*JOB A*. Reproduce the records word for word, from their first line through the line containing "The height and width of the screenshot is (600, 800).".

*PROVIDED PASSAGE*.
§ §
If $\lambda\mu=1$, $z_{0}=y_{0}=0$, $x_{0}^{2}=4$, and $w_{0}^{2}=9$, so the constrained critical values are $$f(2,0,0,3)=f(-2,0,0,-3)=6 \text{\; and\;\;} f(-2,0,0,3)=f(2,0,0,-3)=-6. \nonumber$$

If $4\lambda\mu=1$, then $x_{0}=w_{0}=0$, $y_{0}^{2}=2$ and $z_{0}^{2}=9/2$, so the constrained critical values are $$f\left(0,\sqrt{2},\frac{3}{\sqrt{2}},0\right)= f\left(0,-\sqrt{2},-\frac{3}{\sqrt{2}},0\right)=3 \nonumber$$ and $$f\left(0,\sqrt{2},-\frac{3}{\sqrt{2}},0\right)= f\left(0,-\sqrt{2},\frac{3}{\sqrt{2}},0\right)= -3. \nonumber$$ Hence the constrained maximum and minimum values are $3$ and $-3$.
§ §
*EXTRACTED RECORDS*.

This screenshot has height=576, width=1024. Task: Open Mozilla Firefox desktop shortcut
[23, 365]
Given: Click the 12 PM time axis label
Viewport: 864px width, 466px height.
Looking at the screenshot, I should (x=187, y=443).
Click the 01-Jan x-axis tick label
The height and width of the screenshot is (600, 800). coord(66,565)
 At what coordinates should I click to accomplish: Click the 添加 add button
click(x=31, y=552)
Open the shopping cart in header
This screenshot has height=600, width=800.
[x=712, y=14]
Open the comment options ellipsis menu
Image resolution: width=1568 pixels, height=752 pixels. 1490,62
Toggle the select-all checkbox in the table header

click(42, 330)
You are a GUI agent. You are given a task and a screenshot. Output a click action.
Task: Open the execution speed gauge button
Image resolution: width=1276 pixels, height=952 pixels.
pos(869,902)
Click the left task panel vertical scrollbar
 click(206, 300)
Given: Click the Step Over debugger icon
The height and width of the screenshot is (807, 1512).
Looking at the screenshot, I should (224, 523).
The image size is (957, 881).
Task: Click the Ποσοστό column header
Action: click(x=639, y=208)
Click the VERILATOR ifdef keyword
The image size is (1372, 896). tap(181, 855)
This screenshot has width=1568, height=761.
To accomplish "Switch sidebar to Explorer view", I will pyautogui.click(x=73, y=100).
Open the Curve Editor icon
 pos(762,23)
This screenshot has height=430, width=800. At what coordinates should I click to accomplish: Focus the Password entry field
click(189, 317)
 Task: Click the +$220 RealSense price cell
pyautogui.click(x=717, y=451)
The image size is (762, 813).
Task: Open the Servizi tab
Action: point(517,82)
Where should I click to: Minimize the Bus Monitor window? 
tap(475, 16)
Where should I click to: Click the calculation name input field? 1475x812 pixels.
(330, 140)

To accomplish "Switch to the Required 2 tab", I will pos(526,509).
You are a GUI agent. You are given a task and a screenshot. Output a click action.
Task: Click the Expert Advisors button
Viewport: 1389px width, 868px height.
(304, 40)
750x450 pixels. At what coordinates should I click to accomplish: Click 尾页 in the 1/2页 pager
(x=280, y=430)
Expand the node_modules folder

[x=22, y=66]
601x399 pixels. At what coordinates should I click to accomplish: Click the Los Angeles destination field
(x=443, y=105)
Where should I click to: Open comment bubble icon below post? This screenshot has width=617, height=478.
§ §
*JOB B*. In the passage on constrained critical values, what are the constrained maximum and minimum values?

*EXERCISE OUTPUT A*.
This screenshot has height=576, width=1024. Task: Open Mozilla Firefox desktop shortcut
[23, 365]
Given: Click the 12 PM time axis label
Viewport: 864px width, 466px height.
Looking at the screenshot, I should (x=187, y=443).
Click the 01-Jan x-axis tick label
The height and width of the screenshot is (600, 800). coord(66,565)

*EXERCISE OUTPUT B*. The constrained maximum and minimum values are 3 and −3.